There’s a good chance I only feel a strong connection to Bo Burnham’s sophomore special because the first time I watched it I was on LSD and sobbing. 

But besides that, ‘what.’ is a special that starts off so goofy and indulgent and then transitions into a stark portrait of what it means to be young and successful. Bo Burhanm does this so well - you think you’re watching him sing a silly song about how kids used to call him gay in high school but it turns out you’re witnessing his realisation that no one really knows who he is.

What you’re laughing at becomes something totally devastating. That fast flip of emotions really tugs at my heartstrings - hence the sobbing. 

Bestie x Bestie (Jenny Slate and Gabe Liedman)

I used to watch this Funny Or Die series in college, and I still have Jenny Slate’s description of ‘what books are’ reverberating in my head. That particular episode helped me see that sometimes the less cerebral description is the better joke. 

When I started doing comedy, I was over-intellectual about it. I would write jokes that I thought ‘made sense’ and followed a recognisable structure. This particular joke taught me that sometimes doing a nonsense impression of an inanimate object is really the answer. 

And the thing is, when Jenny Slate does her impression of ‘what a book is’  I was like, yes! That’s EXACTLY what books are like! The more guttural you go, sometimes the more relatable. 

Archer

Unfortunately for me, sex puns are still one of my favourite kinds of comedy, so a show where the titular character is an alcoholic misogynist who fucks a lot is right up my alley. 

Alcoholism is funny (until it’s not)! Misogyny is funny (until it’s not)! Sex is funny (until it’s…not)! And this show has an animated character doing all three. 

Maybe loving a show where a square-headed cartoon spy sleeps with a lot of different women makes me a pervert, but whatever. I love a show that’s unapologetically dirty and NOT for children, like most of my comedy. They have Peppa Pig. I have Archer. 

The Book of Mormon Soundtrack

Musical comedy at its finest! I listen to the Book of Mormon soundtrack whenever I’m starting to write a new musical comedy. 

Bobby Lopez’s ability to advance the plot, pack in the jokes, and make incredibly catchy tunes is inspiring. What I love about the music in Book of Mormon is that it follows the structure that makes musicals so successful - every song has a big catchy headline like, You and Me (But Mostly Me about a mismatched duo where one thinks he’s more important than the other. Or I Am Africa where a white Mormon sings about how he represents the entire continent of Africa. 

You know exactly what a song is going to be about from the title and in that way, the songs anchor the story. When I’m writing musical comedy, and the title of a song pops into my head before I even know what it will sound like, that’s usually the Book of Mormon influence. 

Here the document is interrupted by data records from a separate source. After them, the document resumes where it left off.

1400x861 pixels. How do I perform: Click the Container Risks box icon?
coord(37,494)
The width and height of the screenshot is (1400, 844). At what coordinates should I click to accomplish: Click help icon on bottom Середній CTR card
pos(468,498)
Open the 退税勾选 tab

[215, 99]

Brian Jordan Alvarez’s TikToks

I am not a huge consumer of online comedy - I prefer cooking videos and Get Ready With Me ASMR - but I will always stop scrolling to watch whatever character Brian Jordan Alvarez has come up with. 

Using just a face filter and an accent, Brian creates characters that feel so real and lived in. I truly have no idea how he comes up with them - they don’t feel referential to anything I’ve seen before. Can you believe that? A true original? 

The thing that’s so impressive about Brian’s videos is that they’re all one take! There’s no editing to highlight a punchline, it’s just Brian as an international exchange student, rambling about his internship and somehow I’m crying laughing. I love character-driven comedy, punchlines that come from the circumstances they’re in or their wants and desires.